The exercise »
Rewrite everything from the line containing "Where should I click to: Expand" down to the line containing "will tap(252, 426).", both included and with the requests kept, adding 143 to every coordinate in the answers.

(Word and item position data)

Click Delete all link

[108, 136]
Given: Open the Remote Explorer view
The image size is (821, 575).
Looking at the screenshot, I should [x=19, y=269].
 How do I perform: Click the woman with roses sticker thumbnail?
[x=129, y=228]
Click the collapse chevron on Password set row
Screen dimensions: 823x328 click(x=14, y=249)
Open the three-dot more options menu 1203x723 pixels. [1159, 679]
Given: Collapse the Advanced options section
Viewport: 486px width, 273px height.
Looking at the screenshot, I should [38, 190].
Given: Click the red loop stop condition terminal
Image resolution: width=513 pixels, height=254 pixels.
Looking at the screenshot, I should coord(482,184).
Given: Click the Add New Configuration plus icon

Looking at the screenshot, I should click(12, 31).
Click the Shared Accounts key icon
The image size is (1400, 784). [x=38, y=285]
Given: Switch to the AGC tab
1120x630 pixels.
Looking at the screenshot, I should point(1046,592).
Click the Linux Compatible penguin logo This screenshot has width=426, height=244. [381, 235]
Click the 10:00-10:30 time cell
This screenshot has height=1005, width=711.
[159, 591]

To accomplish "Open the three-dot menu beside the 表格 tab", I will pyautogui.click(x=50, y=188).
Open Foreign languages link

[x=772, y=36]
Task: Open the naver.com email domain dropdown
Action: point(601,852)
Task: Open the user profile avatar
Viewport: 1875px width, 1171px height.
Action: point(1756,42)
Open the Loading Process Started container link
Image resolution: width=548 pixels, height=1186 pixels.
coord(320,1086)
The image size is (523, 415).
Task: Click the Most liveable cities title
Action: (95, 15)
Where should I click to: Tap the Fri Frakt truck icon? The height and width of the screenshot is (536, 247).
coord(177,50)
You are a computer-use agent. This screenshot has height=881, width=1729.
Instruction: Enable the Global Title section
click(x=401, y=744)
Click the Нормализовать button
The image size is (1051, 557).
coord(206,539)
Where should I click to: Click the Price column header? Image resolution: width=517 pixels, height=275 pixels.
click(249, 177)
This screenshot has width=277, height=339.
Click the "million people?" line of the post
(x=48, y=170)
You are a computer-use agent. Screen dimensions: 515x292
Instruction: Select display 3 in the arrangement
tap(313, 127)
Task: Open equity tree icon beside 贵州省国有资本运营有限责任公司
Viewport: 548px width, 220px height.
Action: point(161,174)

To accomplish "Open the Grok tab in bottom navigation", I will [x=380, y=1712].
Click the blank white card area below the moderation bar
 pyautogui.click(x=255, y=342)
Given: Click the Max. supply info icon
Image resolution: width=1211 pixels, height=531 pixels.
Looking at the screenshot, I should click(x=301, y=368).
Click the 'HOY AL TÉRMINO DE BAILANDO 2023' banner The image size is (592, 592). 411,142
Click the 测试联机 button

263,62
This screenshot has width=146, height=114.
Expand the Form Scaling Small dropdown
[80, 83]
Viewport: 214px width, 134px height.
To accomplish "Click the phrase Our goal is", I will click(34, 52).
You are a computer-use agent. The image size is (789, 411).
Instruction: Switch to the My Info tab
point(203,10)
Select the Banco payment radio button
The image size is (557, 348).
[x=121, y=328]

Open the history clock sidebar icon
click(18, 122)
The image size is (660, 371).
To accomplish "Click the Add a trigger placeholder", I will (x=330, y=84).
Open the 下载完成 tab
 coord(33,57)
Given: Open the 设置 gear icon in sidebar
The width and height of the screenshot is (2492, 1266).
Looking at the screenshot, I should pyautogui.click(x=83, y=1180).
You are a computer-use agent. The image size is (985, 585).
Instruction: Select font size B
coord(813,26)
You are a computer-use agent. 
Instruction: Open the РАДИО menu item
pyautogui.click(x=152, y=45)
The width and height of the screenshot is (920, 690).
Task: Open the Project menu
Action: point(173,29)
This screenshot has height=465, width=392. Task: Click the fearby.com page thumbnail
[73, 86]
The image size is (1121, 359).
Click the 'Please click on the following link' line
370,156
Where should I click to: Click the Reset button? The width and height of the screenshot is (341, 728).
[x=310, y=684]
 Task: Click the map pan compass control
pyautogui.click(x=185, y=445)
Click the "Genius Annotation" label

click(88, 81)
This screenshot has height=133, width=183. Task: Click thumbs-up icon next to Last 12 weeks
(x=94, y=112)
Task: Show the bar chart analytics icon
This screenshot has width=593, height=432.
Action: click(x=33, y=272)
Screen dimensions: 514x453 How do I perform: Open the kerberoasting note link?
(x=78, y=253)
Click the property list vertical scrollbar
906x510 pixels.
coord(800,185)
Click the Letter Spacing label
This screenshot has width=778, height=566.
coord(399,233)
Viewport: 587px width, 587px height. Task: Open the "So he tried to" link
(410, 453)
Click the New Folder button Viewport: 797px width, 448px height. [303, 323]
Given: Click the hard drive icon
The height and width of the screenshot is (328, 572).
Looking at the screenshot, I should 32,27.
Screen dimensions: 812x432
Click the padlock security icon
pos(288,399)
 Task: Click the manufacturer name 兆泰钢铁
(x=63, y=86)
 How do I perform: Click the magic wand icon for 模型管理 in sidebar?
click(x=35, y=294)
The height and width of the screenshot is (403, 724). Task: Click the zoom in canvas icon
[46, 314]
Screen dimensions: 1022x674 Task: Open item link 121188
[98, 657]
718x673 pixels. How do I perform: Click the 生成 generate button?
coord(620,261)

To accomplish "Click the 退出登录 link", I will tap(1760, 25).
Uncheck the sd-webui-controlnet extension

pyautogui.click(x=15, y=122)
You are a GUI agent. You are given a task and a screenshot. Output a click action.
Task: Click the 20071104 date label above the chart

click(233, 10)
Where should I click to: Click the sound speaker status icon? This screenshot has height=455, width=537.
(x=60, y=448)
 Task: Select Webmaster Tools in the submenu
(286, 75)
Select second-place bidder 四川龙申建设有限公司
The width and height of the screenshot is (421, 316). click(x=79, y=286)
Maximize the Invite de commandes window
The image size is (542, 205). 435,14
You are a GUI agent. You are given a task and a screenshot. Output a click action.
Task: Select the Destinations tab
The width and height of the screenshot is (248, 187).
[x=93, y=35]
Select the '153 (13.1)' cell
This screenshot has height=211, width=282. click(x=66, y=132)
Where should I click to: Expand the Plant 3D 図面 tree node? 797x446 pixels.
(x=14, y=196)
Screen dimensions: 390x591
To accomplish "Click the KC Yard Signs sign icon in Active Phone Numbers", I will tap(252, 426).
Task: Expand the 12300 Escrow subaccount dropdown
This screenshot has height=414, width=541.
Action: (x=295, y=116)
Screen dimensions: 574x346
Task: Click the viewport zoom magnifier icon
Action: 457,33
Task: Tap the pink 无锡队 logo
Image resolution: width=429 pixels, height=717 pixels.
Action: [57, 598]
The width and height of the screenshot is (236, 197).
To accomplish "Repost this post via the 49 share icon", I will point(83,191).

Response »
Where should I click to: Expand the Plant 3D 図面 tree node? 797x446 pixels.
(x=157, y=339)
Screen dimensions: 390x591
To accomplish "Click the KC Yard Signs sign icon in Active Phone Numbers", I will tap(395, 569).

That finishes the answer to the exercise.